Artikel 6:7:2 (Opschortende werking gratieverzoek)

Laatste versie

1. Een verzoekschrift om gratie schort de tenuitvoerlegging of ingang van de straf waarvan gratie wordt verzocht en waarvan de tenuitvoerlegging nog niet is aangevangen, op in de gevallen, waarin het verzoek betrekking heeft op een onherroepelijk vonnis of arrest met een veroordeling tot:

a. een vrijheidsstraf van zes maanden of minder; b. een vrijheidsstraf van zes maanden of minder die voorwaardelijk is opgelegd en waarvan de tenuitvoerlegging is bevolen ingevolge het niet naleven van een gestelde voorwaarde; c. een taakstraf.

2. Een verzoekschrift om gratie schort voorts de tenuitvoerlegging van de straf of maatregel op in de gevallen, waarin een jaar na het onherroepelijk worden van de rechterlijke beslissing waarvan gratie wordt verzocht, de tenuitvoerlegging, anders dan op verzoek van de veroordeelde, nog niet is aangevangen.

Uitleg in duidelijke taal

1. Een verzoekschrift om gratie schort de tenuitvoerlegging of ingang van de straf waarvan gratie wordt verzocht en waarvan de tenuitvoerlegging nog niet is aangevangen, op in de gevallen, waarin het verzoek betrekking heeft op een onherroepelijk vonnis of arrest met een veroordeling tot:

Dit betekent dat wanneer een verzoekschrift om gratie wordt ingediend, de uitvoering (tenuitvoerlegging) of het begin (ingang) van de straf waarvoor gratie is aangevraagd, en waarvan de uitvoering nog niet is gestart, wordt uitgesteld (opschort). Dit geldt specifiek in de situaties waarin het gratieverzoek betrekking heeft op een definitief (onherroepelijk) vonnis of arrest waarbij een veroordeling is uitgesproken tot:

a. een vrijheidsstraf van zes maanden of minder;

Dit betreft een gevangenisstraf (vrijheidsstraf) die zes maanden of korter duurt.
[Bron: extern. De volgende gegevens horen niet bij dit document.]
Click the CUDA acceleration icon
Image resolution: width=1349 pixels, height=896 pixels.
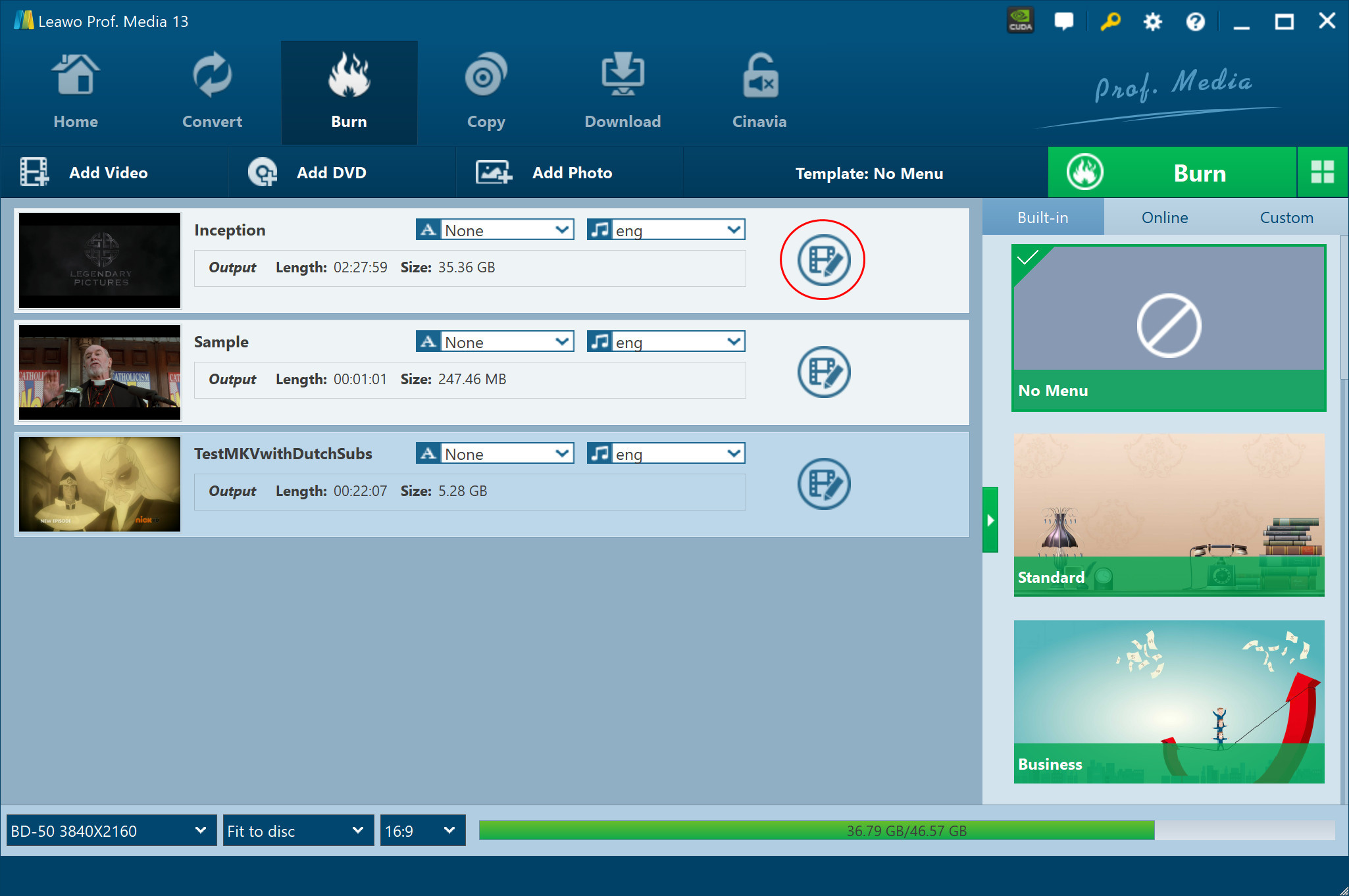[1020, 21]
b. een vrijheidsstraf van zes maanden of minder die voorwaardelijk is opgelegd en waarvan de tenuitvoerlegging is bevolen ingevolge het niet naleven van een gestelde voorwaarde;

Dit betreft een gevangenisstraf (vrijheidsstraf) van zes maanden of korter die oorspronkelijk onder voorwaarden (voorwaardelijk) was opgelegd, maar waarvan de uitvoering (tenuitvoerlegging) alsnog is bevolen omdat de veroordeelde een gestelde voorwaarde niet heeft nageleefd.

c. een taakstraf.

Dit betreft een door de rechter opgelegde werkstraf of leerproject (taakstraf).

2. Een verzoekschrift om gratie schort voorts de tenuitvoerlegging van de straf of maatregel op in de gevallen, waarin een jaar na het onherroepelijk worden van de rechterlijke beslissing waarvan gratie wordt verzocht, de tenuitvoerlegging, anders dan op verzoek van de veroordeelde, nog niet is aangevangen.
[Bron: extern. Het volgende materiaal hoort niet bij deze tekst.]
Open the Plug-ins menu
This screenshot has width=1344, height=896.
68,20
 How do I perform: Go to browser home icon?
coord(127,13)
Dit betekent dat een verzoekschrift om gratie bovendien (voorts) de uitvoering (tenuitvoerlegging) van de straf of maatregel uitstelt (opschort) in de situaties waarin aan de volgende voorwaarden is voldaan: ten eerste, een jaar is verstreken nadat de rechterlijke beslissing waarvoor gratie wordt gevraagd definitief (onherroepelijk) is geworden. Ten tweede, de uitvoering van die straf of maatregel is nog niet begonnen. Ten derde, het uitblijven van de tenuitvoerlegging is niet het gevolg van een verzoek van de veroordeelde zelf.